Glutathione S-transferase pi (GSTpi; EC 2.5.1.18) has been shown recently to be a regulator of mitogen-activated protein kinases (MAPK). We have developed, by chronic exposure of HL60 cells to increasing concentrations of a peptidomimetic GSTpi inhibitor TLK199, a 10-fold resistant cell line (HL60/TLK199). Among the cellular adaptations observed in this cell line was an increase in extracellular signal-regulated kinase (ERK) activity without modification of basal expression levels. Phorbol 12-myristate 13-acetate (PMA) induced monocyte/macrophage cytodifferentiation in both HL60 wild-type (WT) and HL60/TLK199 cells.
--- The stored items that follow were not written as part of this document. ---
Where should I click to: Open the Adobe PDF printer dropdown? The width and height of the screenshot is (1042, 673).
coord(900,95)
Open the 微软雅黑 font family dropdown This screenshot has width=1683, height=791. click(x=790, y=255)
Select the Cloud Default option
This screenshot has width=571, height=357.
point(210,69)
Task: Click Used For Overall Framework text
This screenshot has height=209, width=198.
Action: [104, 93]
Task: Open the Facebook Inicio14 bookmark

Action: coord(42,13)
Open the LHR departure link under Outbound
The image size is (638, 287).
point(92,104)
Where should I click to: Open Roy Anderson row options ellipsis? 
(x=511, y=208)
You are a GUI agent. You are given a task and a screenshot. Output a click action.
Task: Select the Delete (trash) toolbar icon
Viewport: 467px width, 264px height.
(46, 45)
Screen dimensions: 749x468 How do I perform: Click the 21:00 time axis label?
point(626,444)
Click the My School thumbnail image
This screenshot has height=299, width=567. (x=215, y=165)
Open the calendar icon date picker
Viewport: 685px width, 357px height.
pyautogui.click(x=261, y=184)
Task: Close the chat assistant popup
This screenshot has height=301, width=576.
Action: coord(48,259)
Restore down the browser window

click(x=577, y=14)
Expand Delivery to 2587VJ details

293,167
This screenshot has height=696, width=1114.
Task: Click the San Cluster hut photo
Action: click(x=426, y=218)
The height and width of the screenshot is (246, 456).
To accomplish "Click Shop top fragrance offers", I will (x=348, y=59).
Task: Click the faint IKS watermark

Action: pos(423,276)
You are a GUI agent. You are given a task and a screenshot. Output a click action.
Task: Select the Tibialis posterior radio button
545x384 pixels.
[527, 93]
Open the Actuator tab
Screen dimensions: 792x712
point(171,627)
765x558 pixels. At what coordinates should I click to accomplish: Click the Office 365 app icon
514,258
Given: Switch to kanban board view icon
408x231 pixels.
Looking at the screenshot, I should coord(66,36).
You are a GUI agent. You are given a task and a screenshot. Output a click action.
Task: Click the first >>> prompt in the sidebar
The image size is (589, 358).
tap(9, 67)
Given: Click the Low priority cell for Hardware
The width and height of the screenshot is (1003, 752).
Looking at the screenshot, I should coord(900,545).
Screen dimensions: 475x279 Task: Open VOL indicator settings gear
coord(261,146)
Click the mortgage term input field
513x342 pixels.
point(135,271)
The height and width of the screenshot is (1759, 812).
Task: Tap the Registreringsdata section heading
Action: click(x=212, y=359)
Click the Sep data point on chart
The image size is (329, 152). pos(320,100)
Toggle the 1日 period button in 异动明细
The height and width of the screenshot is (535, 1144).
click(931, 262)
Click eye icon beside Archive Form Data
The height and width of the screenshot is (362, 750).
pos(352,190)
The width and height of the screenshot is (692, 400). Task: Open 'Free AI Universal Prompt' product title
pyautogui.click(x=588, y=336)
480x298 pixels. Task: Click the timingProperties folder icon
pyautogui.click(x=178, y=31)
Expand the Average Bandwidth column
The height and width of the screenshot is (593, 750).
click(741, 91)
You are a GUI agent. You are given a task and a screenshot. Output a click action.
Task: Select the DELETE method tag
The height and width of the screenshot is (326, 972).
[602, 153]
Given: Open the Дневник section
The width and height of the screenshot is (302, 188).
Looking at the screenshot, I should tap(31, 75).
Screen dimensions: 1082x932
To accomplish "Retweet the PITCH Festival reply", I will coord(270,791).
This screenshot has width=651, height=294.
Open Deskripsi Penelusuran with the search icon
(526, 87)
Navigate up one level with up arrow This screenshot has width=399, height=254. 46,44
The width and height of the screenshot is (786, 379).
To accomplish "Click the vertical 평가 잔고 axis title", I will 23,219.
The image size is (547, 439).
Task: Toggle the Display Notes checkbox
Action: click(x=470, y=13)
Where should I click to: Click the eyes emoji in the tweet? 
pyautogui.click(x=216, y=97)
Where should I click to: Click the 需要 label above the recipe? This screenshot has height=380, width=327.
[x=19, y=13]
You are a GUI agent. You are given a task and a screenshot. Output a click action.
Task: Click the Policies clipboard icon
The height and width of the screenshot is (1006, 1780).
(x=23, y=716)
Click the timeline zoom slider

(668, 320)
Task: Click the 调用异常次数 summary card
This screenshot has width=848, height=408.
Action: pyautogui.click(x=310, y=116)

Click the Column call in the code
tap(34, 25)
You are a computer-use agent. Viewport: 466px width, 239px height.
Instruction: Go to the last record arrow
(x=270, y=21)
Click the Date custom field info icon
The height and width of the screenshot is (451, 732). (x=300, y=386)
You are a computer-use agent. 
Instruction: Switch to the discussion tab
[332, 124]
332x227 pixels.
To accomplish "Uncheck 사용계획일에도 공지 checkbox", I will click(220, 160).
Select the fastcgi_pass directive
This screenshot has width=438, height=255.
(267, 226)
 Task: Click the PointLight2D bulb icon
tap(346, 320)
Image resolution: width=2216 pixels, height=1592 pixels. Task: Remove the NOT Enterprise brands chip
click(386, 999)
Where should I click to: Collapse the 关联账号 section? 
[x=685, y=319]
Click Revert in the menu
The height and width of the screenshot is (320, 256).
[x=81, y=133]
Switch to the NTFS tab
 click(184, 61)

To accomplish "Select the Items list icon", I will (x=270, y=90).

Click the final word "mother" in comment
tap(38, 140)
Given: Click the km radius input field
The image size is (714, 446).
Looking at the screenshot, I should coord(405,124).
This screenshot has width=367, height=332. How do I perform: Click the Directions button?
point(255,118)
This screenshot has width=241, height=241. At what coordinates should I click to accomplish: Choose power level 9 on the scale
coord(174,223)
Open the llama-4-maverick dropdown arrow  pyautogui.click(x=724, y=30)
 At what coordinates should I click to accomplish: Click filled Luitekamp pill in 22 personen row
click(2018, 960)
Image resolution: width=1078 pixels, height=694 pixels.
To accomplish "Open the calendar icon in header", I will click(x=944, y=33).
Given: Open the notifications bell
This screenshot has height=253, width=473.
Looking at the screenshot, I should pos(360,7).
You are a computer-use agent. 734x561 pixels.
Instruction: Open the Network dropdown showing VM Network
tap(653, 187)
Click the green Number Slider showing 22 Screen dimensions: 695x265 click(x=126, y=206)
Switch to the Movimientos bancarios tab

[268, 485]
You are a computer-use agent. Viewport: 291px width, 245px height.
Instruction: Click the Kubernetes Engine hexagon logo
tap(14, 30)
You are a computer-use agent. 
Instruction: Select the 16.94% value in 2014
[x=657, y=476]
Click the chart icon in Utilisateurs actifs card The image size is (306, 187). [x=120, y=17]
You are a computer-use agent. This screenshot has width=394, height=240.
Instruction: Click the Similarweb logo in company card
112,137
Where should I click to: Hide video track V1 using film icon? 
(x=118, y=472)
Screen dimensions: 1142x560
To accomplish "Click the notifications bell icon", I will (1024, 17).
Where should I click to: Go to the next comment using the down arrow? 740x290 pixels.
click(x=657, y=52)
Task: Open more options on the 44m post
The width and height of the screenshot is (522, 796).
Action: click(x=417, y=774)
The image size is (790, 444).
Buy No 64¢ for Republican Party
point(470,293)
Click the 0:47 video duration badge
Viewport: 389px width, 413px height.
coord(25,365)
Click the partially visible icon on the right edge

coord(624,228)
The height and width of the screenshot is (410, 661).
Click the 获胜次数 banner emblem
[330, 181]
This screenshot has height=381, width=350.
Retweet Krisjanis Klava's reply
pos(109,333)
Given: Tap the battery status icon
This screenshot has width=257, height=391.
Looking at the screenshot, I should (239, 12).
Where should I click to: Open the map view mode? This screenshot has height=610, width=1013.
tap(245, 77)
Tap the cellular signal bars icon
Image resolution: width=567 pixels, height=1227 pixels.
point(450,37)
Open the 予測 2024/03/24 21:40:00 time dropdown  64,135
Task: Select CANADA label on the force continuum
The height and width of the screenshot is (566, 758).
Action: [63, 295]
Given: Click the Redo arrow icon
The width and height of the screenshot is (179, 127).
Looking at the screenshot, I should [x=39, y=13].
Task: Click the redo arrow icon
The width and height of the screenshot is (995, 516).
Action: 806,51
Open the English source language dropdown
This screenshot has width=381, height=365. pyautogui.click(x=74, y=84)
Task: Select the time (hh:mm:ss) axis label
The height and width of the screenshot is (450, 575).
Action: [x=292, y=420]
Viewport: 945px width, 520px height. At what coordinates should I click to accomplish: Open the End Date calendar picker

In contrast, PMA induced a pronounced cell growth inhibition and G(0)/G(1) cell cycle arrest in HL60 WT cells, while this differentiating agent had only a mild effect on cell growth without G(0)/G(1) cell cycle arrest in HL60/TLK199. This effect was associated with a rapid and sustained activation of ERK (up to 6hr) in HL60 WT cells but only a transient induction of these kinases (between 30 and 60min) in HL60/TLK199. Furthermore, treatment of both cell lines with PMA in combination with the protein tyrosine phosphatase inhibitors sodium orthovanadate (OV) or 3,4-dephostatin (DPN) circumvented the resistance to cell growth arrest and potentiated differentiation in HL60/TLK199 but had no effect on HL60 WT cells. The circumvention of the resistance to PMA was associated with a sustained activation of ERK. These data suggest that chronic exposure of HL60 cells to TLK199 alters cellular ERK activation by PMA, which may contribute to the differential response of the WT and resistant cells to PMA.